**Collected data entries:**

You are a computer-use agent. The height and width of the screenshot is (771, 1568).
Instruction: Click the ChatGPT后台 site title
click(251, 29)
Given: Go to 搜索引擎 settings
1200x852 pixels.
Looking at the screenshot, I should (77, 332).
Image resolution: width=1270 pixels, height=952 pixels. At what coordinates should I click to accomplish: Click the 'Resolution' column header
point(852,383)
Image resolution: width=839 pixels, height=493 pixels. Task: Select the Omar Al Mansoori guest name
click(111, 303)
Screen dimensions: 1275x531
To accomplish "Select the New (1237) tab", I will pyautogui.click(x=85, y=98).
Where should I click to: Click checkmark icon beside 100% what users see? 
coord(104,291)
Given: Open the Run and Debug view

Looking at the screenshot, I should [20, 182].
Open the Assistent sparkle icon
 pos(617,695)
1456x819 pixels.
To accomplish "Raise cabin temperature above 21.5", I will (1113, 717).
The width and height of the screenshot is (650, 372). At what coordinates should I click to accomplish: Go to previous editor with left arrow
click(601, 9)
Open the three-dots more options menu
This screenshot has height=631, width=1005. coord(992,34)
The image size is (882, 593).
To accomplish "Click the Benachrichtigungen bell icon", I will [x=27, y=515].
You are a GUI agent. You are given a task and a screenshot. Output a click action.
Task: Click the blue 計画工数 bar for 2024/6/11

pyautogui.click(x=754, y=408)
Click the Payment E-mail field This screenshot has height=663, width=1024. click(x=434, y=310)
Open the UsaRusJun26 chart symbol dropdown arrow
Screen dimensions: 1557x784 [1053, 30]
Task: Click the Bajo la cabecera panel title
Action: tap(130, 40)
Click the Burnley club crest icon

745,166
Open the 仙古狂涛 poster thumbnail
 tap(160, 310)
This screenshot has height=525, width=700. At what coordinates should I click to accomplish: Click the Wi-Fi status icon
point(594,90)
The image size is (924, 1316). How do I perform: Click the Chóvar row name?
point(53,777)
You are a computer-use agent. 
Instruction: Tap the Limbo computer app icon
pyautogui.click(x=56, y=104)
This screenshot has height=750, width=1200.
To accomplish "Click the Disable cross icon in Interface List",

**ABOUT THIS TASK:**
When a line in the data holds the word "will", show that line.

**ANSWER:**
To accomplish "Select the New (1237) tab", I will pyautogui.click(x=85, y=98).
To accomplish "Raise cabin temperature above 21.5", I will (1113, 717).
To accomplish "Click the Benachrichtigungen bell icon", I will [x=27, y=515].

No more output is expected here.